= Helen Mayhew =

British radio presenter and producer

Helen Mayhew is a British radio presenter and producer, specialising in jazz music. Mayhew started with the BBC, and then moved to 102.2 Jazz FM at its launch, then rejoined the BBC where she presented her own weekly show, and finally returned to the relaunched Jazz FM. She is also vice-president of the National Youth Jazz Collective.

==Early career==

Mayhew's broadcasting career began at BBC Radio Devon and BBC Radio Kent, presenting and producing a wide range of programmes. She was one of the original presenters on Jazz FM when it began broadcasting in 1990, where she devised and presented the Dinner Jazz programme, broadcast on weekday evenings from 7–9 pm.

Also at Jazz FM, she presented and produced many other programmes including blues, jazz-dance music, new releases, and Latin music.

==BBC==

Mayhew joined BBC Radio 2 in July 2004, presenting the Monday evening Big Band Special, Mondays 10-10.30 pm featuring the BBC Big Band. In September 2004, she took over her own weekly show, which she described as "A chill-out zone with a difference featuring music perfect for dreaming away the small hours. This aired every Saturday night/Sunday morning from 1–4 am.

Mayhew also occasionally presented the Jazz Line Up programme on BBC Radio 3, on Saturdays from 4–5 pm.

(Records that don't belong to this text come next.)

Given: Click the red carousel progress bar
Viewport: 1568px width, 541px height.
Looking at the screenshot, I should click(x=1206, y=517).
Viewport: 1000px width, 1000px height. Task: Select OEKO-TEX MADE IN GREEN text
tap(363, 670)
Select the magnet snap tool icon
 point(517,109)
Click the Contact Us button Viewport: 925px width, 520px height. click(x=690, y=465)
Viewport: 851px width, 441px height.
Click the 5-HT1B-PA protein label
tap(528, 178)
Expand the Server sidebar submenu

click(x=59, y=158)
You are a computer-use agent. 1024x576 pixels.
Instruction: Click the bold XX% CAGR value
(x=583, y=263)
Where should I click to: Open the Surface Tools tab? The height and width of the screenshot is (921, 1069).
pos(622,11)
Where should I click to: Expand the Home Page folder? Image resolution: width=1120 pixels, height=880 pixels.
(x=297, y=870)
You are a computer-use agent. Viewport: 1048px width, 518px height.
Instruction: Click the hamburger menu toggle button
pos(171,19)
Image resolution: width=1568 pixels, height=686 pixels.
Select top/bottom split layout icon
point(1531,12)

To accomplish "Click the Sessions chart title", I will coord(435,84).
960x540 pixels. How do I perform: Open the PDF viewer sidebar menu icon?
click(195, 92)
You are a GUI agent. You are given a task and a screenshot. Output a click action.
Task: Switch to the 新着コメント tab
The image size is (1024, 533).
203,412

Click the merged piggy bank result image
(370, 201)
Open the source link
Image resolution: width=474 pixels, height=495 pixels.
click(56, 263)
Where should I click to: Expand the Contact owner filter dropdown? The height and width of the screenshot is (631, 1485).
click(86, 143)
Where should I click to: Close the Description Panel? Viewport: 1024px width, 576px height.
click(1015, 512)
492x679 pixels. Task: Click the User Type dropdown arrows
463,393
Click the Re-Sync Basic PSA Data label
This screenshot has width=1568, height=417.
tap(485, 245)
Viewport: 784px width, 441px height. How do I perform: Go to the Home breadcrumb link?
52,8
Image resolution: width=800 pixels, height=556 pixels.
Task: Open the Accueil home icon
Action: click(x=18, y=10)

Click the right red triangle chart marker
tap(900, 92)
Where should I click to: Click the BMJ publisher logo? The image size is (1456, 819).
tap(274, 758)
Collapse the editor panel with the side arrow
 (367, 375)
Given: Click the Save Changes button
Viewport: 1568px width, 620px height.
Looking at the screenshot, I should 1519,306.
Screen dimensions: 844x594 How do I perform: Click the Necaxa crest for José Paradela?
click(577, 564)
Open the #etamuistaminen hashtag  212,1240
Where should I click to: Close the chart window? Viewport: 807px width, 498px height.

==theJazz and Classic FM==

Her roles on Radio 2 ended in April 2006, and she made her final appearance on Radio 3 in February 2007. She joined GCap-owned theJazz in April 2007. She then went on to be heard on Classic FM every Monday-Friday from 12 midnight-2 am presenting the now defunct Classic FM Jazz programme.

==Current work==
Mayhew came back to the relaunched Jazz FM in 2009 to co-present the Dinner Jazz programme with Sarah Ward, which expanded to six nights a week and is currently broadcast between 7 pm and 10 pm.
As of 2023, she presents Late Night Jazz at 10pm for three hours on Thursdays and Fridays.

In addition to her 'day-job' in radio, she is also a club DJ, playing jazzy dance music.

Further to that, she is the current voice of next stop announcements onboard Brighton & Hove buses since 2011 and onboard Metrobus buses since 2019.